Sungguh beruntungnya diriku dengan anugrah hadirnya Roh Kudus di hatiku. Rasa sumpek itu segera lenyap. Perasaan mau marah, ingin menuntut, hasrat untuk mengelarkan makian reda bahkan lenyap. Jika manusia tanpa lahir baru tentunya hal ini sulit dimengerti. Aku teringat seorang teman dari Madura yang berbarengan menjalani kemo berkata kepadaku, “Saya ini rah marah terus bu, kalo kemo itu. Lha gimana gak rah marah ta iye...sakit semua badan nih. Badan rus kurus begini, kepala sing pusing, maunya tah muntah terus...mangkel hatiku Bu kenapa saya sakit begini. Saya bukan koruptor, bukan perambok, apalagi pembunuh kok dikasih sakit begini. Ibu kok tenang-tenang aja, saya kira tadi dokter, ternyata pasien sama kayak saya.” Kira-kira begitulah keadaan pribadi yang tanpa Roh Kudus dalam hatinya, karena ia tidak memiliki penghibur sejati yang tak akan meninggalkannya. Dialah, Roh Kudus, yang melahirkan kita kembali ketika kita mempercayakan jiwa kita kepada Putra Tunggal Allah Yesus Kristus, Juru Selamat dunia? Kawan-kawan sudahkan percaya pada-Nya? (jawablah dengan tulus, jujur tapi tegas dalam hatimu)

Kira-kira pada suntikan yang kelima atau enam, baru para perawat itu bersorak lirih, “berhasil..berhasil.” Kemudian mereka berpamitan, seiring rasa damai setelah menerungkan paku salib Kristus maka aku pun sanggub berkata, “Terimkasih untuk bantuan ibu-ibu.” Dalam hati aku berkata terimakasih Tuhan, tiada terkira rakmaat dan berkatMu. Rasa sakitMu karena paku salib yang tiada terkira itu tak menghalangiMu untuk dapat mengasihi dan kemudian menyertaiku. Kiranya rasa sakitku juga tak menghalangiku untuk terus memikirkan cintaMu padaku. Amin.

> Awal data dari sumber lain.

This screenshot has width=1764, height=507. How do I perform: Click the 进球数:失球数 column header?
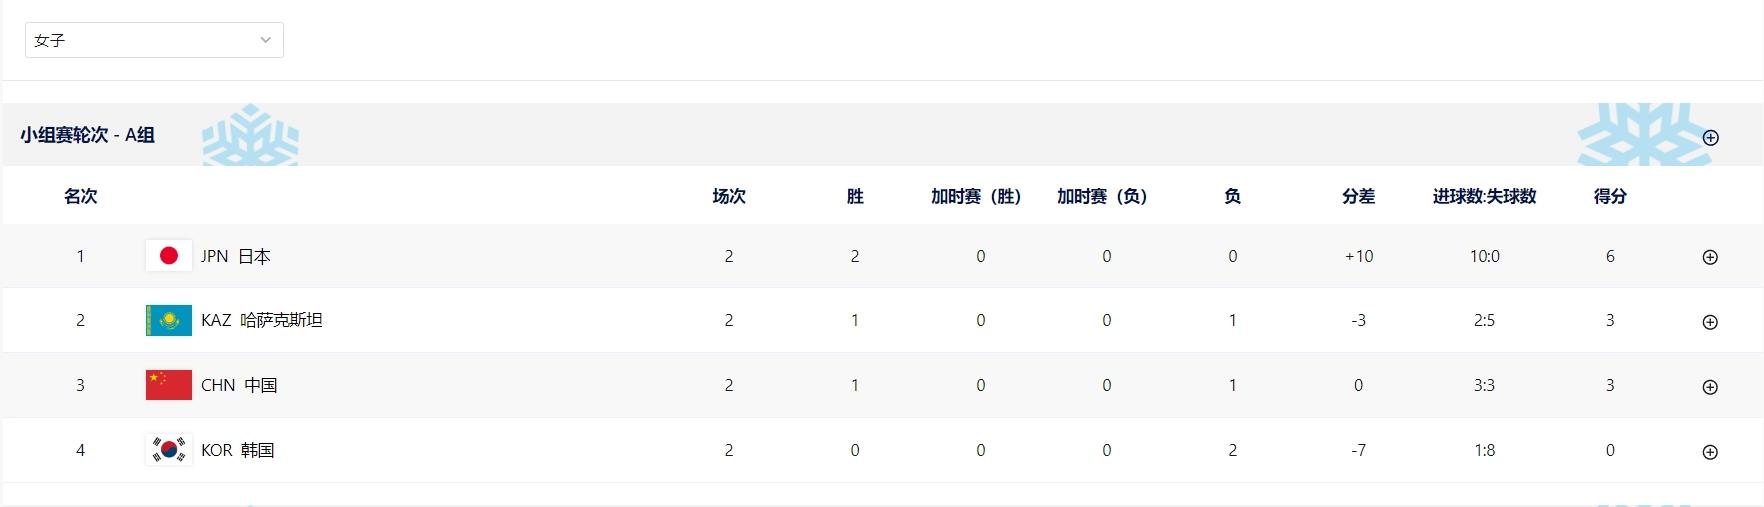point(1484,196)
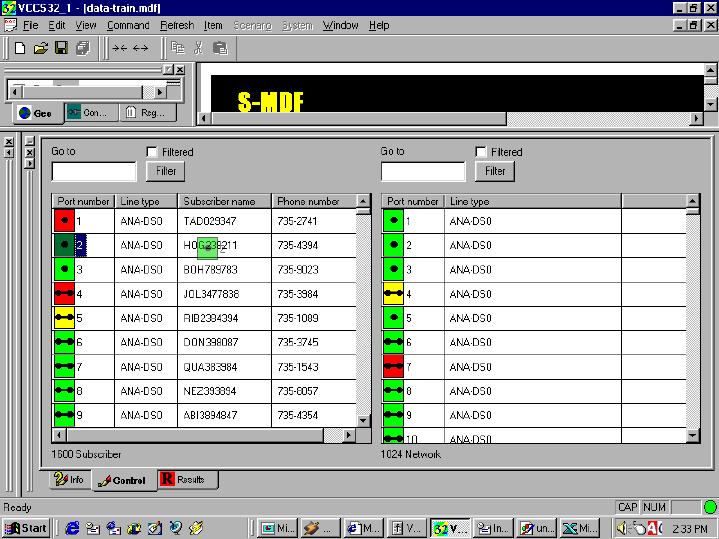Enable the Filtered checkbox in network panel
Image resolution: width=719 pixels, height=539 pixels.
tap(481, 152)
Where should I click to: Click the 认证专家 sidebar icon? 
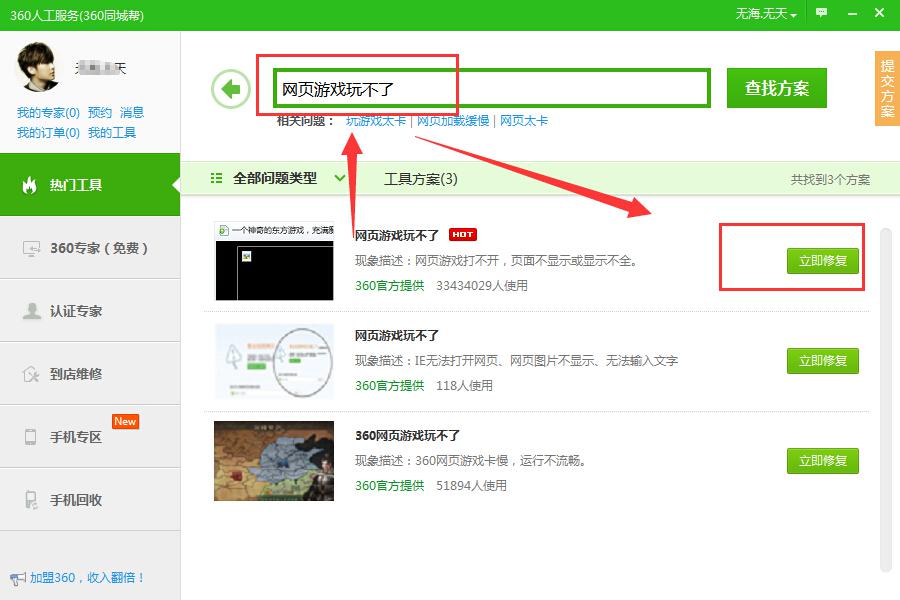coord(32,311)
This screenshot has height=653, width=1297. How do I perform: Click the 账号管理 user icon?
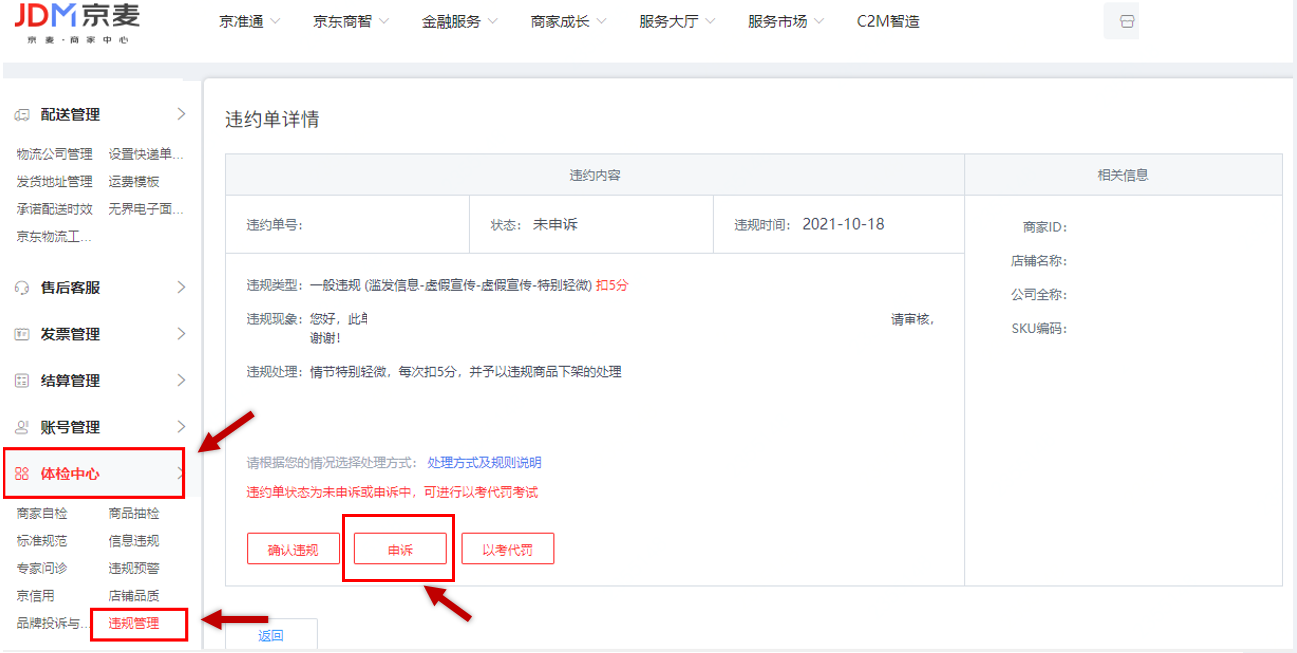[x=22, y=428]
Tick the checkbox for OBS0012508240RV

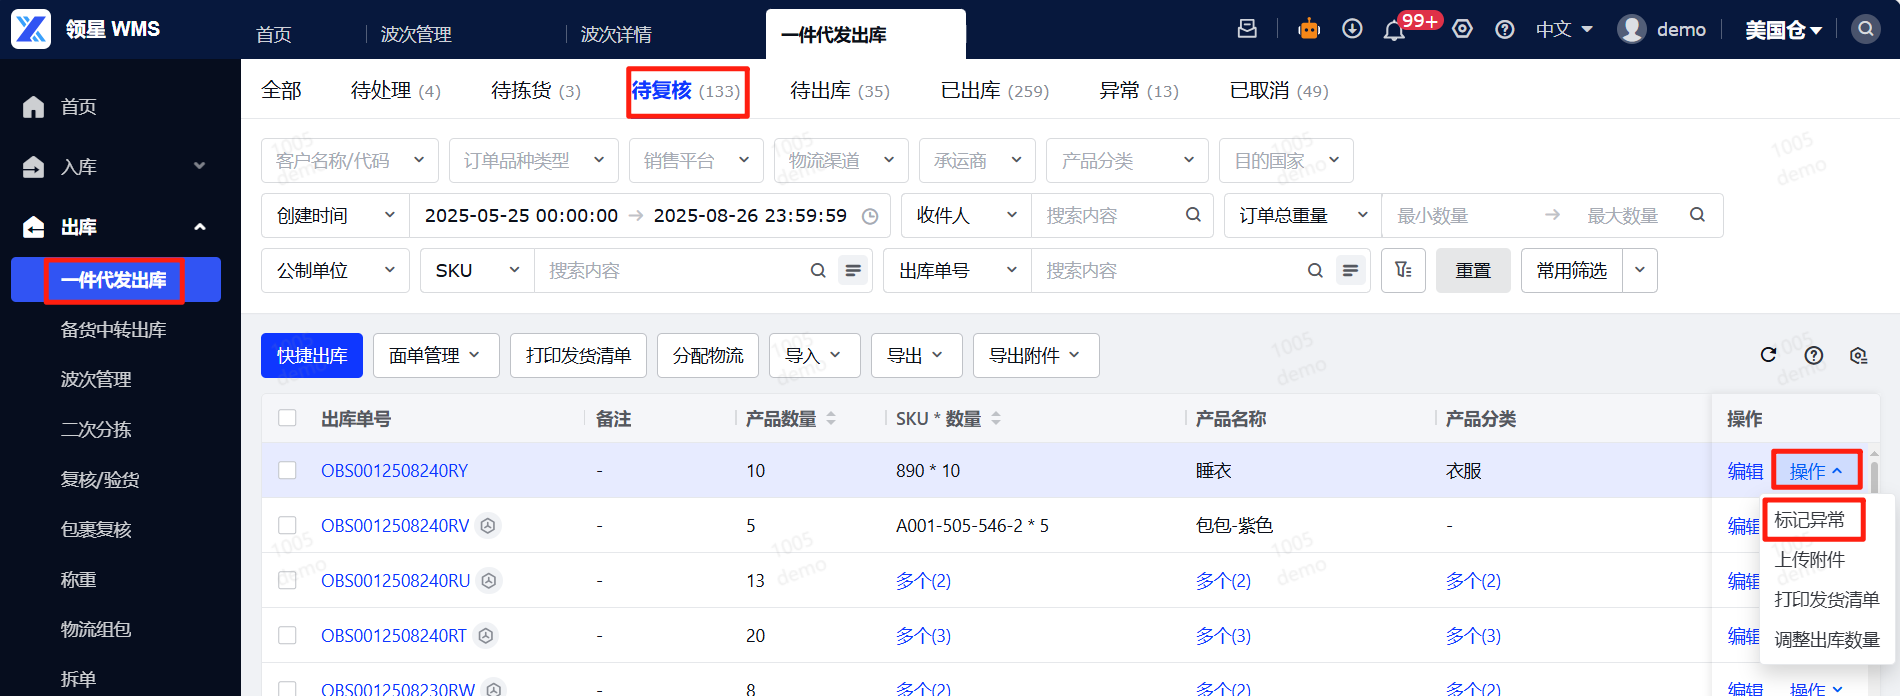pos(287,525)
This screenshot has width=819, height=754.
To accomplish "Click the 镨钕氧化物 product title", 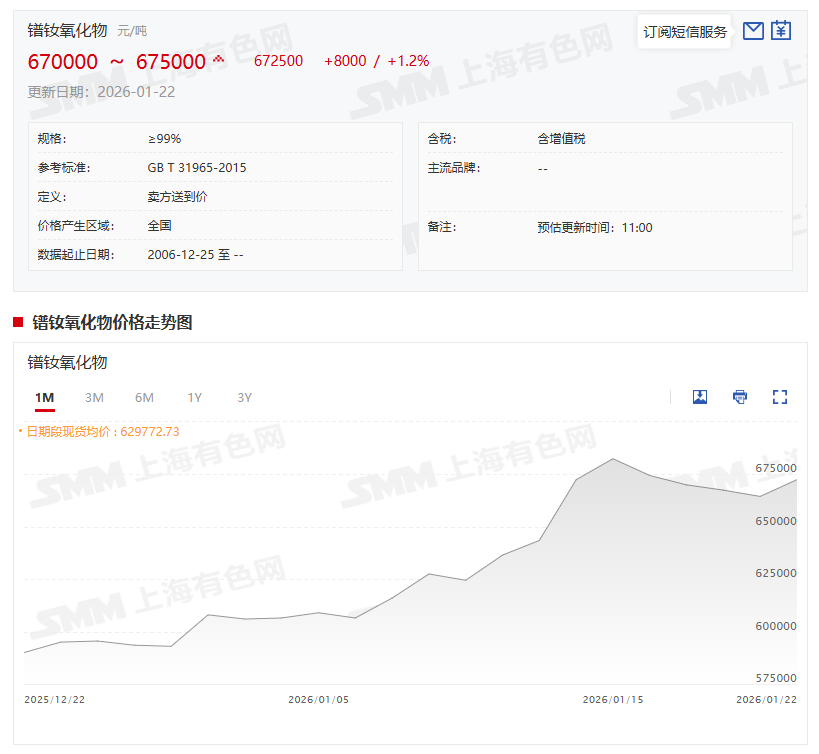I will point(67,30).
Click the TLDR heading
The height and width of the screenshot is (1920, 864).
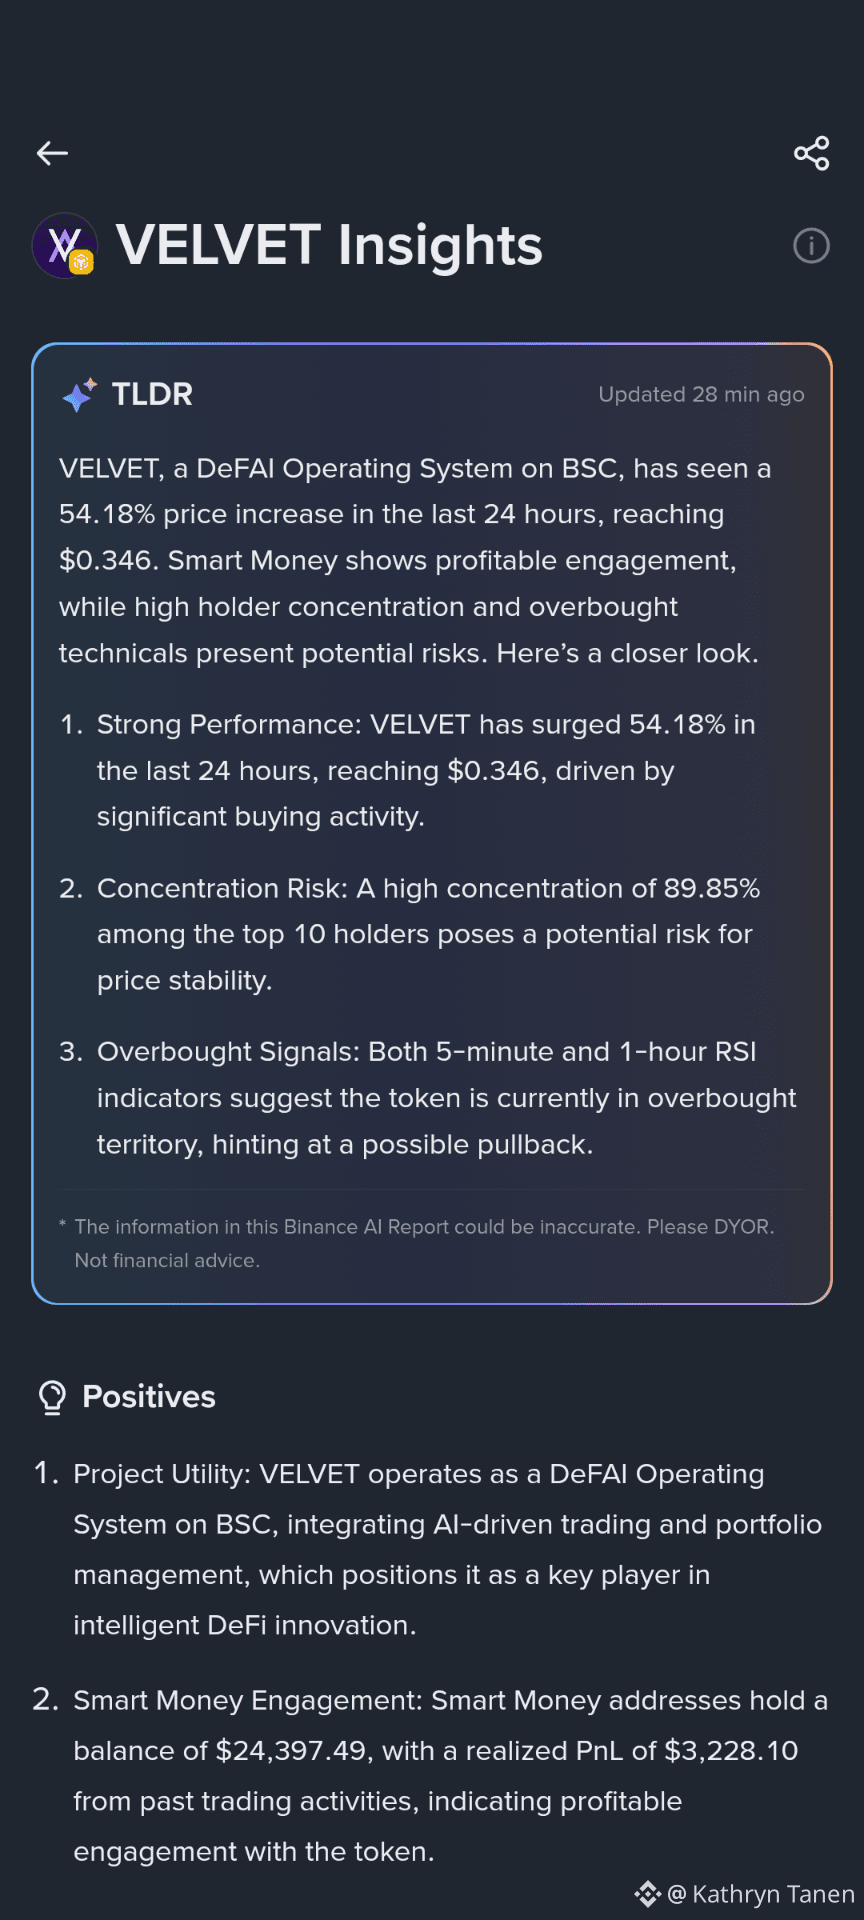pos(152,394)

*Catatan ini adalah catatan Mbak Krist yang kutemukan di laptopnya. Catatan-catatan ini ditulisnya di masa-masa survival menghadapi cancer payudara kisaran Juni 2012 sampai kemarin 13 Maret ia dipanggil pulang ke pelukan Bapa di surga. Daripada teronggok tak berarti sebagai soft file, menurutku amat berharga sekali ku posting di blogku. Kiranya pembaca terberkati. Terpujilah Tuhan!